The Czech consortium of Tomato Production, their technical partners AV MEDIA and creative company, The Macula, recently produced a stunning videomapping show on Liverpool’s waterfront. Using exclusively Christie top-of-the-range projection, they helped the City’s landmark Grade 1-listed Royal Liver Building celebrate its centenary, while marking the opening of the Museum of Liverpool — the largest newly-built national museum in Britain for more than a century. With both buildings sited at the Pier Head the event was fittingly entitled Reflection on the Waterfront.
The showstopper on each of the three nights was the pixel-mapping extravaganza, titled The Macula Spectacular. When the tender was issued by City of Liverpool’s cultural department The Macula bid successfully after the organisers had witnessed the consortium’s video projection for Prague’s 600th Anniversary show, projected onto the city’s Astronomical Clock. However, this event marked their debut in the UK.
The contract required carefully, geometry-aligned projection onto the two buildings — the history of Liverpool onto the Royal Liver Building and a series of modern art projections onto the Museum, which had been opened just days earlier.
For the former, two Christie Solaria CP2230 digital cinema projectors were deployed. Outputting over 30,000 lumens, this is the brightest digital cinema projector for screens nearly 100 feet wide, and without its dedicated pedestal, this DCI-compliant device can be installed nearly anywhere. For the Museum projection, a further CP2230, with DCI kit, was detailed, along with two HD18K’s. The projectors — all owned by AV MEDIA Group — were fitted with either 1.1-1.4:1 or 1.8.-2.6:1 HD zoom lens.
The content was created by The Macula, and while the Museum projection was fed from two coolux media systems the Royal Liver Building show was powered by high powered PC’s running Resolume VJ software which triggered the effects.
Manchester-based, DBN, who handled the architectural lighting, also provided a Hippotizer media server, linked in to the projection system so they could apply block colour, This was mapped exactly to the projection surface area and filled that space for the warm up period before the video show fired up.
While the Museum offered a three-projection 90m x 20m canvas (in 5760 x 1080 widescreen resolution) the Royal Liver Building covered a 48m x 50m surface (with a 2048 x 2160 resolution).
But rigging the system had created its own problems, as AV MEDIA’s project manager, Filip Klein explained. “There were three huge scaffolding towers, up to 15 meters high, with weather proofing. Because it was on the river bank the winds were high — gusting up to 90 meters per second. The projectors were positioned on the stage rostrum, on each of the three towers.”

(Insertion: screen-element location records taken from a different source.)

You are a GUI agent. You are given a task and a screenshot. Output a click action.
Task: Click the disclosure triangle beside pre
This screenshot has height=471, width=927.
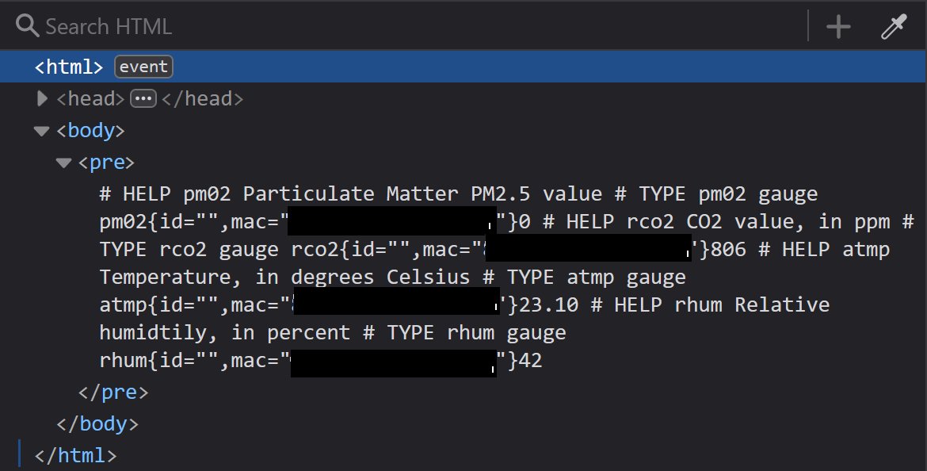pyautogui.click(x=63, y=162)
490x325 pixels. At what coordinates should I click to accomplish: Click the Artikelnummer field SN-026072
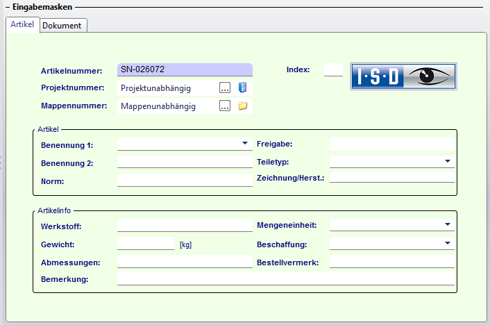click(x=185, y=69)
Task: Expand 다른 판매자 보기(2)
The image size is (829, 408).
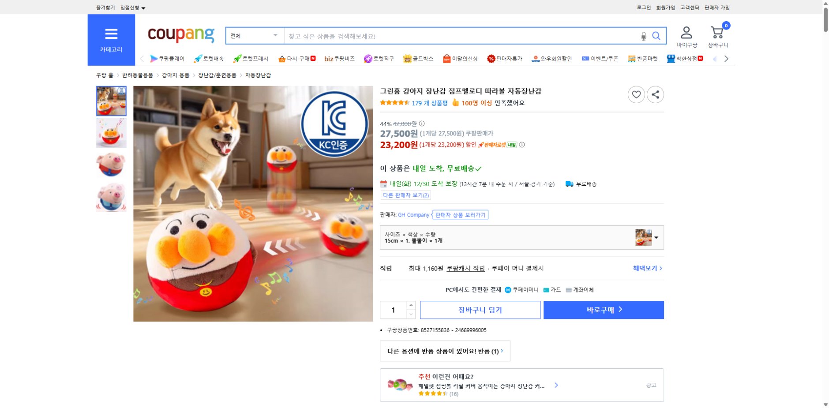Action: [406, 195]
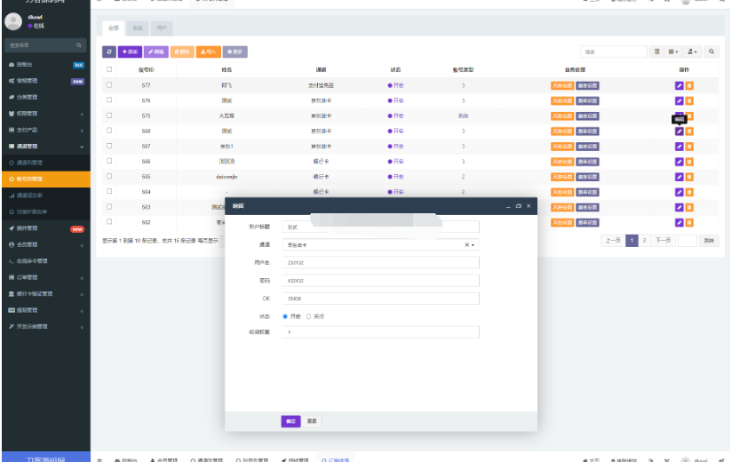Click the purple refresh icon in table toolbar
The image size is (740, 462).
click(109, 52)
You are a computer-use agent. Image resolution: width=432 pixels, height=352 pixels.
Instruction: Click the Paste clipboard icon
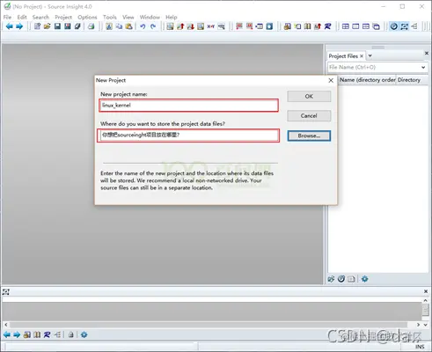pyautogui.click(x=128, y=26)
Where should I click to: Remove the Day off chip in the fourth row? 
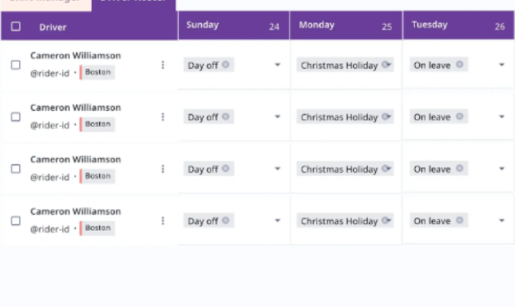click(x=226, y=220)
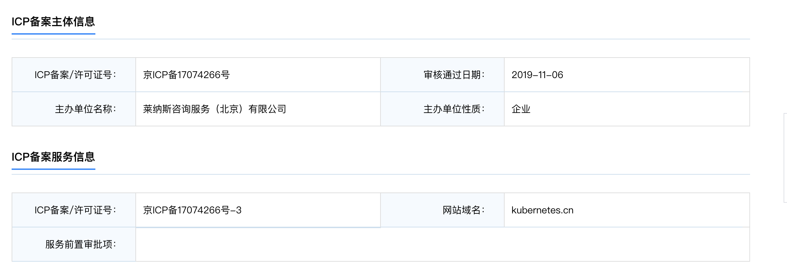Click the empty 服务前置审批项 value cell
The width and height of the screenshot is (787, 274).
(443, 244)
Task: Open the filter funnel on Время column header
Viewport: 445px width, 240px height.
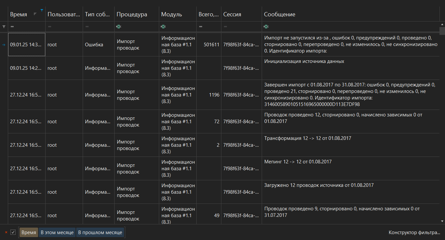Action: (x=42, y=10)
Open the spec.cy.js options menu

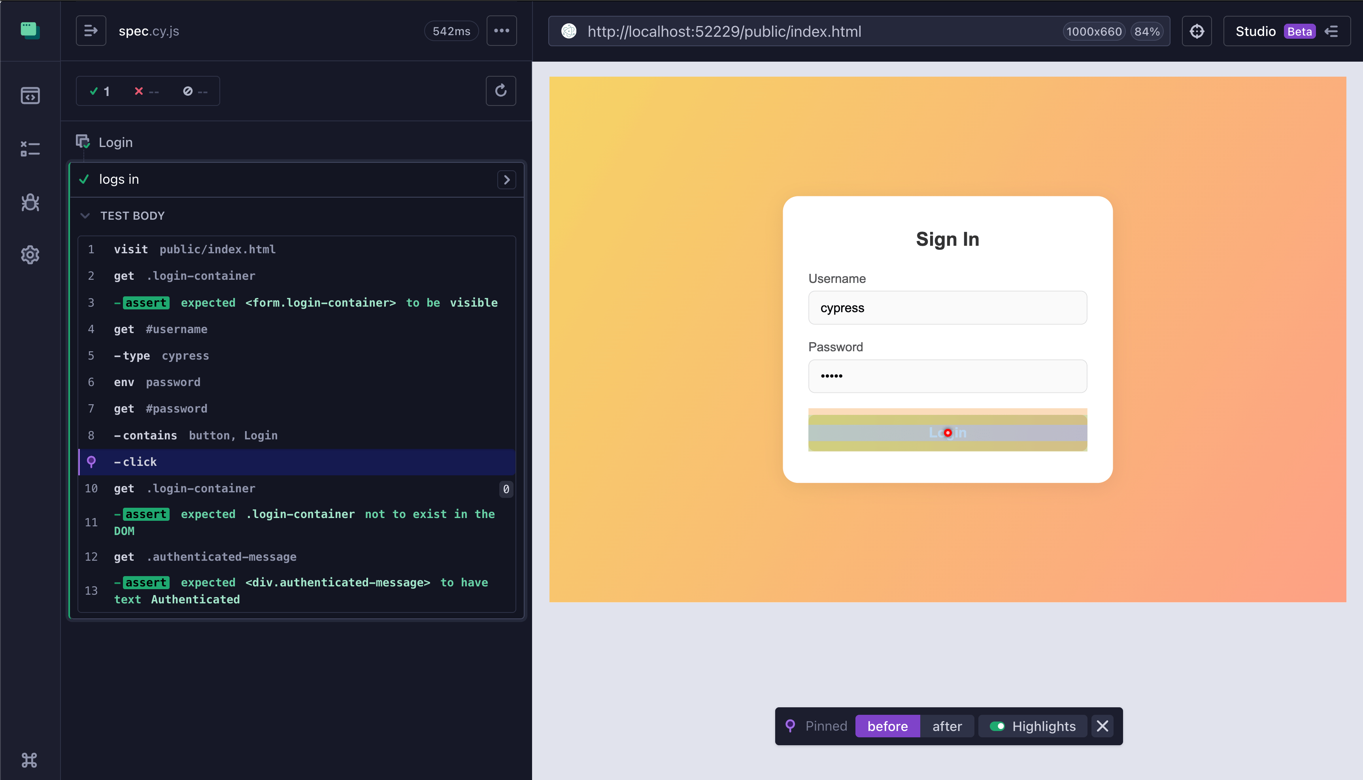tap(501, 31)
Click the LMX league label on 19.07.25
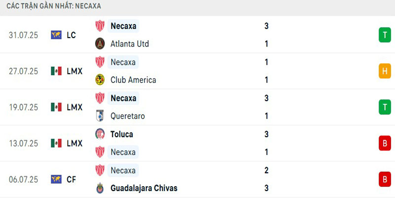 [75, 107]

However, the production team managed to stabilise the projectors, resulting in a stunning 3D audio visual spectacular to mark the occasion.
Each evening the celebrations started around 8.30pm with a special musical performances from blues diva Connie Lush on the Friday, The Royal Liverpool Philharmonic Orchestra on Saturday and blues band 6ix Toys on Sunday, with the remainder of the technical reinforcement provided by locally-based PA company, Adlib. At the same time, throughout each evening giant, beautifully illuminated lanterns representing key points in Liverpool’s history, were on display at the Pier Head complete with illuminated fish swimming in the canal.